The firefighting effort on May 21 was assisted by the Indian coastal guard vessels and an aircraft, in addition to the Sri Lanka Navy and Air Force.

Apart from the 325 metric tonnes of fuel in its tanks, the vessel was loaded with 1,486 containers carrying about 25 tonnes of hazardous nitric acid.

Darshani Lahandapura, Chairperson of the Marine Environment Pollution Authority (MEPA), said that according to the available information so far this would be the worst marine ecological disaster in the island nation.

"With the available information so far, this can be described the worst disaster," she said.

The plastic beads floating in the waters covering the affected coastal area are badly affecting the marine ecology in the respective areas, she said.

Lahandapura said the fishing breeding points and mangroves around the Negombo Lagoon, a major tourist attraction, were very sensitive and the resultant pollution could affect them.

She said an explosion was heard from the ship wreck last night.

According to a statement issued by the ship's owners in Singapore, "by 9.45 am Sri Lanka time today, the vessel's hull remains structurally intact, as do the bunker tanks, and there has been no loss of oil into the port's waters.
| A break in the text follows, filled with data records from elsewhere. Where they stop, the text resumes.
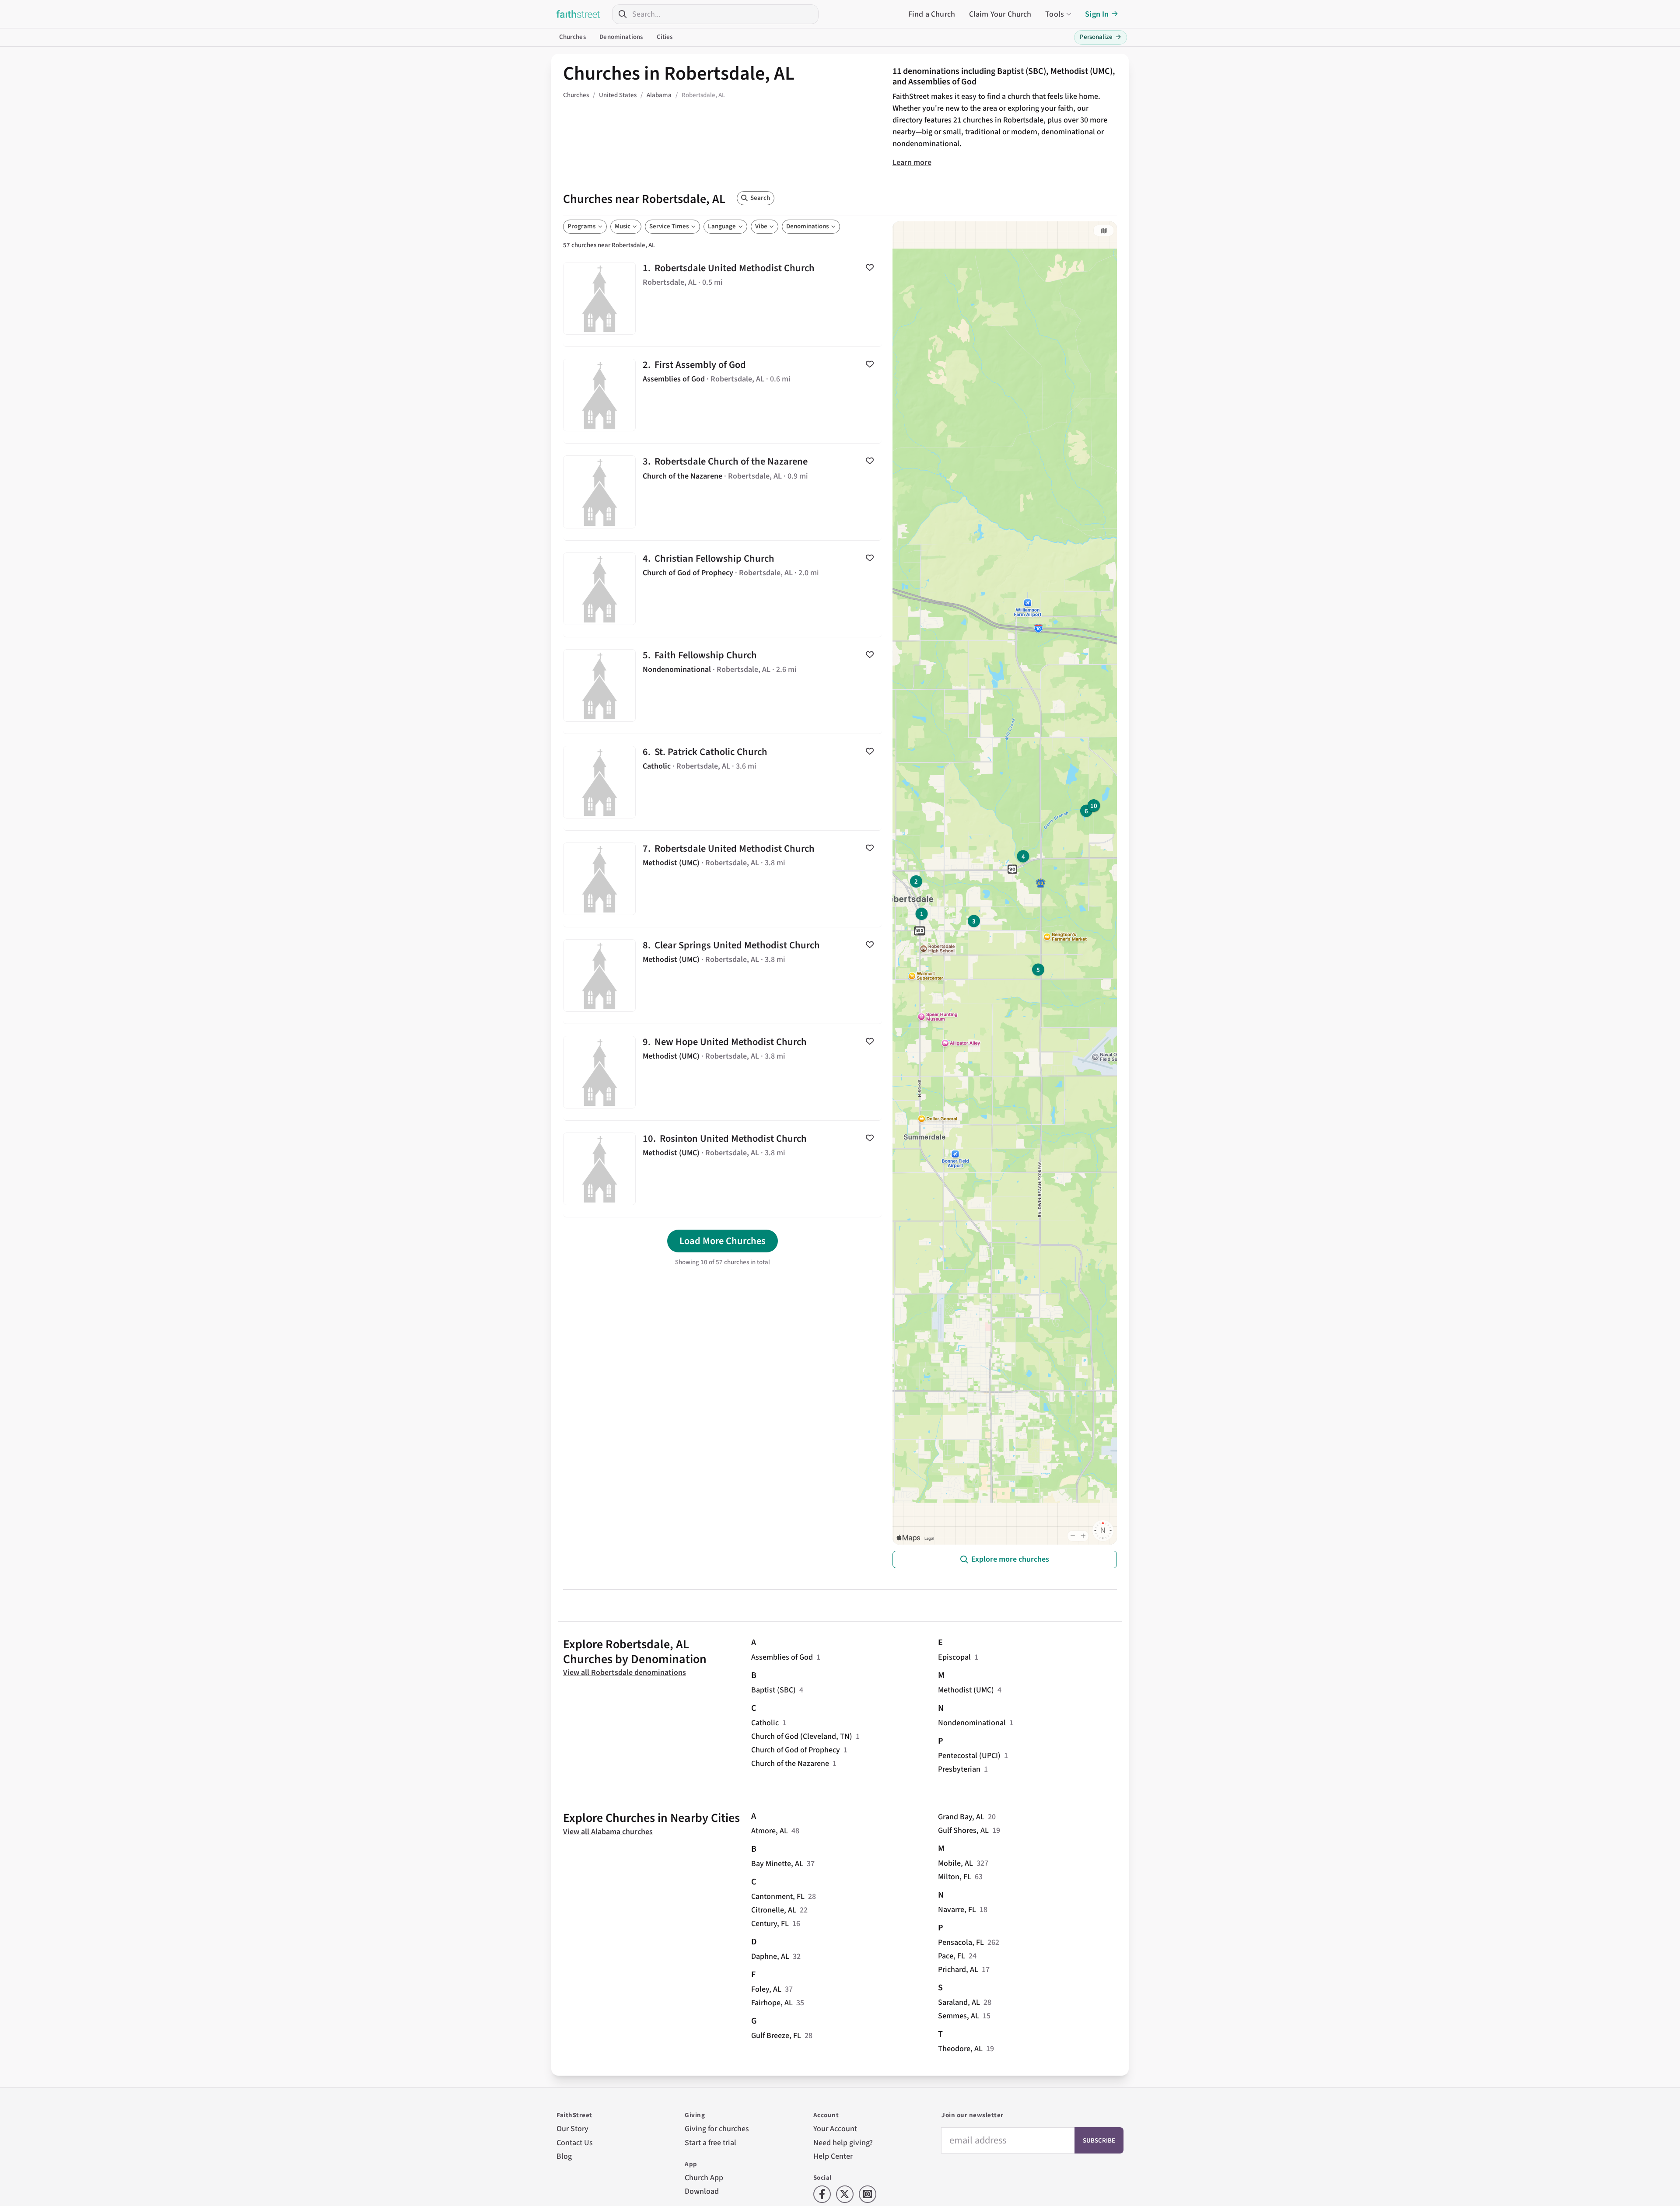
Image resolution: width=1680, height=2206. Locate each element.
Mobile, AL (955, 1863)
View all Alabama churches (608, 1831)
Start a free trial (710, 2142)
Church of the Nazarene (790, 1763)
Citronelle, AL (773, 1910)
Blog (564, 2156)
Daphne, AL (770, 1956)
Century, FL (770, 1923)
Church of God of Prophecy (795, 1750)
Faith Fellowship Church (722, 685)
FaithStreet (578, 14)
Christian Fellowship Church (722, 589)
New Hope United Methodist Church (722, 1072)
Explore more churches (1010, 1559)
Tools (1054, 14)
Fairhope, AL (772, 2002)
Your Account (835, 2128)
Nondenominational (972, 1722)
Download (702, 2191)
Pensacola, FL (961, 1942)
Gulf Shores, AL (963, 1830)
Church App (704, 2177)
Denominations (621, 37)
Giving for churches (717, 2128)
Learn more (911, 162)
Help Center (833, 2156)
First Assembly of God (722, 395)
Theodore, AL (960, 2048)
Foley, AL (766, 1989)
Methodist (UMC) (966, 1690)
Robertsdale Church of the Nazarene (722, 492)
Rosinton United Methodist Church (722, 1169)
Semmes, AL (958, 2015)
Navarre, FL (957, 1909)
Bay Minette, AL (777, 1863)
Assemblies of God (782, 1657)
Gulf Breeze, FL (776, 2035)
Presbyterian (959, 1769)
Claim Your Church (1000, 14)
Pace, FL (951, 1956)
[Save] (870, 267)
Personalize (1100, 37)
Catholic (765, 1722)
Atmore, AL (769, 1830)
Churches (572, 37)
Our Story (572, 2128)
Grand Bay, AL (961, 1816)
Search (760, 198)
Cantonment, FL (778, 1896)
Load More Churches (722, 1241)
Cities (665, 37)
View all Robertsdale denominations (624, 1672)
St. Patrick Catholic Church (722, 782)
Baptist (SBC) (773, 1690)
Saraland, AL (959, 2002)
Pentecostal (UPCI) (969, 1755)
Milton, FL (954, 1876)
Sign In (1097, 14)
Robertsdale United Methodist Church (722, 298)
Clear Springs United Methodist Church (722, 975)
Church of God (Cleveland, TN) (801, 1736)
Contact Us (574, 2142)
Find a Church (931, 14)
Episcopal (954, 1657)
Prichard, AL (958, 1969)
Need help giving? (843, 2142)
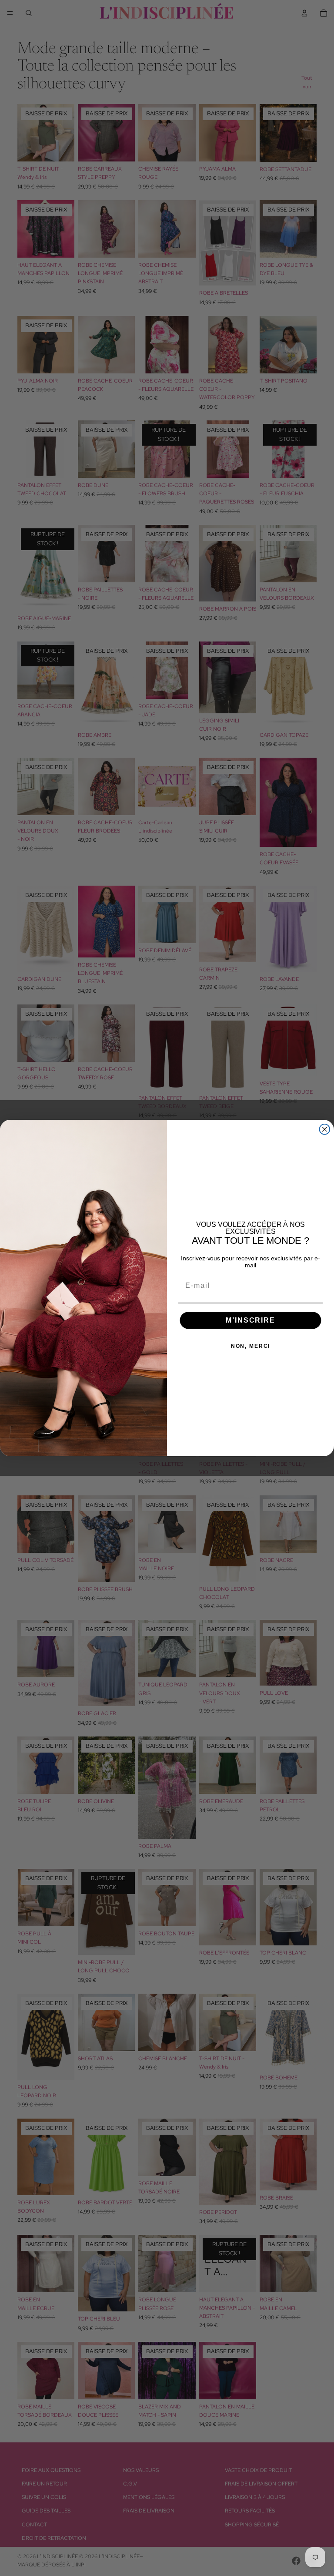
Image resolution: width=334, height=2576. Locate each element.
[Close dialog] (325, 1129)
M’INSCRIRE (250, 1320)
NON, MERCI (251, 1346)
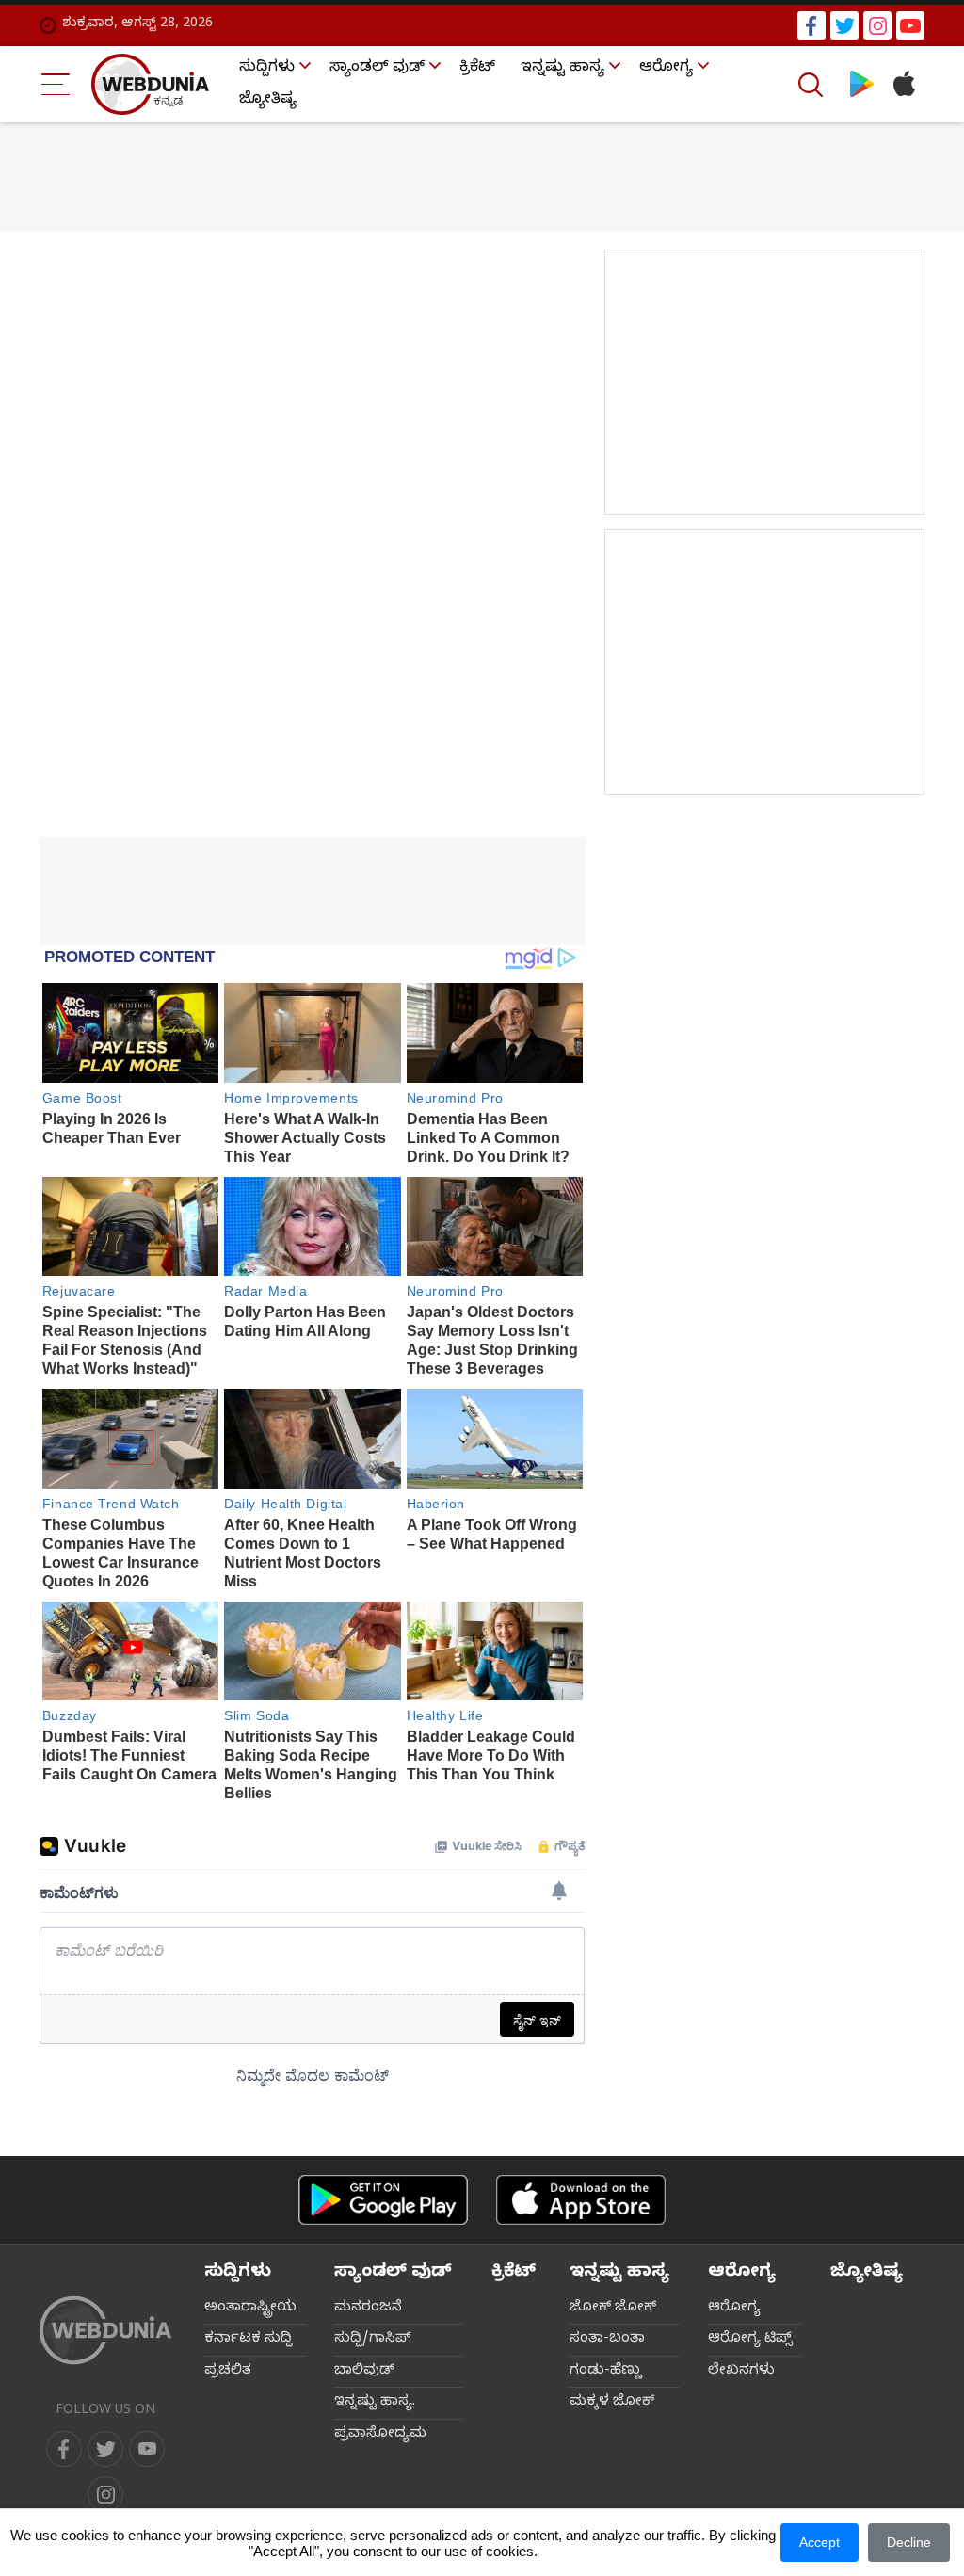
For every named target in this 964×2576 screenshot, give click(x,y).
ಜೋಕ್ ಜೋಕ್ (613, 2308)
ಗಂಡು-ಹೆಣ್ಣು (606, 2371)
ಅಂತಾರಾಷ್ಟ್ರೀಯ (250, 2308)
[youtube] (910, 25)
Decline (909, 2542)
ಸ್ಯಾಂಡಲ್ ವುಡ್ (377, 68)
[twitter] (844, 25)
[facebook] (811, 25)
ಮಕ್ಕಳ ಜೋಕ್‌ (612, 2402)
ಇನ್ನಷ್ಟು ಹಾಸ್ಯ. (374, 2402)
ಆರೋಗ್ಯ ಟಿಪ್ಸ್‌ (750, 2339)
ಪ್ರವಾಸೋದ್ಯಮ (380, 2434)
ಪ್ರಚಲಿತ (227, 2371)
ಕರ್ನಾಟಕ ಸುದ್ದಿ (248, 2339)
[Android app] (383, 2200)
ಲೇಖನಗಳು (741, 2371)
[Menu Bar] (56, 84)
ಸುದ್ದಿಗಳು (267, 68)
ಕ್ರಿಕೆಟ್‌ (477, 68)
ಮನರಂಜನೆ (368, 2308)
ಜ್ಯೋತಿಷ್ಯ (268, 100)
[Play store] (862, 84)
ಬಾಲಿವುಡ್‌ (364, 2371)
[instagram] (877, 25)
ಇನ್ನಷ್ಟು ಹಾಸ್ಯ (562, 68)
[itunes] (903, 84)
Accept (819, 2542)
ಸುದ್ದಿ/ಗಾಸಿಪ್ (372, 2339)
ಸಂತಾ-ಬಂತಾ (607, 2339)
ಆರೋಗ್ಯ (666, 68)
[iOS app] (581, 2200)
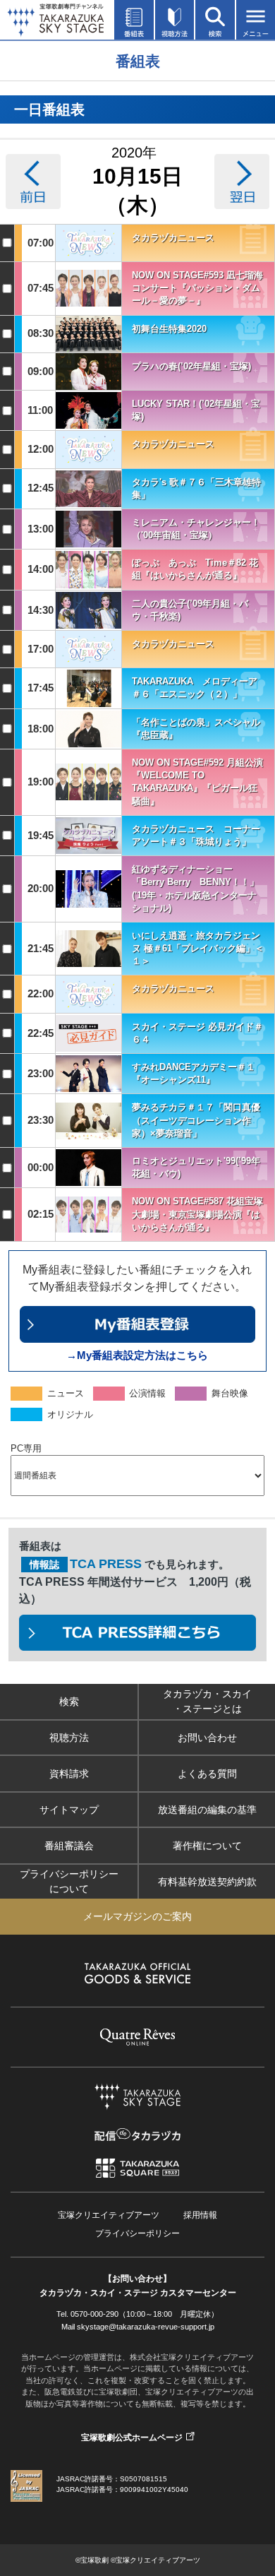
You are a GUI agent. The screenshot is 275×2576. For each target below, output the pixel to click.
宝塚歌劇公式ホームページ (132, 2438)
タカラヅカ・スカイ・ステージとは (207, 1701)
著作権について (207, 1845)
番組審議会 (69, 1845)
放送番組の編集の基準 (207, 1809)
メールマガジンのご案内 (137, 1916)
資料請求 (69, 1773)
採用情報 (200, 2215)
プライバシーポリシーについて (69, 1881)
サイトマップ (69, 1809)
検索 (69, 1701)
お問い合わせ (207, 1737)
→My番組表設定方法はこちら (137, 1355)
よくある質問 (207, 1773)
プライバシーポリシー (137, 2233)
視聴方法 (69, 1737)
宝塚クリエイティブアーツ (108, 2215)
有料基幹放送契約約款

The Sri Lankan Navy has also confirmed that there have been no oil sightings since the fire began".

The Sri Lanka Air Force dropped fire dousing material this morning. Authorities say the fire was under control and the possibility of ship's sinking was less.

The ministry of fisheries has assured that there was no reason to fear consuming fish as the fishing in the affected area had been banned from last Sunday.

The fishermen affected by the fishing ban are to be provided livelihood support, the ministry said.

The officials said a large number of dead sea turtles, birds and small fish could be seen along the coast.

India on Tuesday dispatched ICG Vaibhav, ICG Dornier and Tug Water Lilly to help the Sri Lankan Navy extinguish the fire on the container ship.

India's specialised pollution response vessel Samudra Prahari will reach on Saturday to augment pollution control efforts, the Colombo Gazette reported on Friday.

All 25 crew members of the ship - of Indian, Chinese, Filipino and Russian nationalities - were rescued on Tuesday after a ''fire alarm'' dispatch was sent.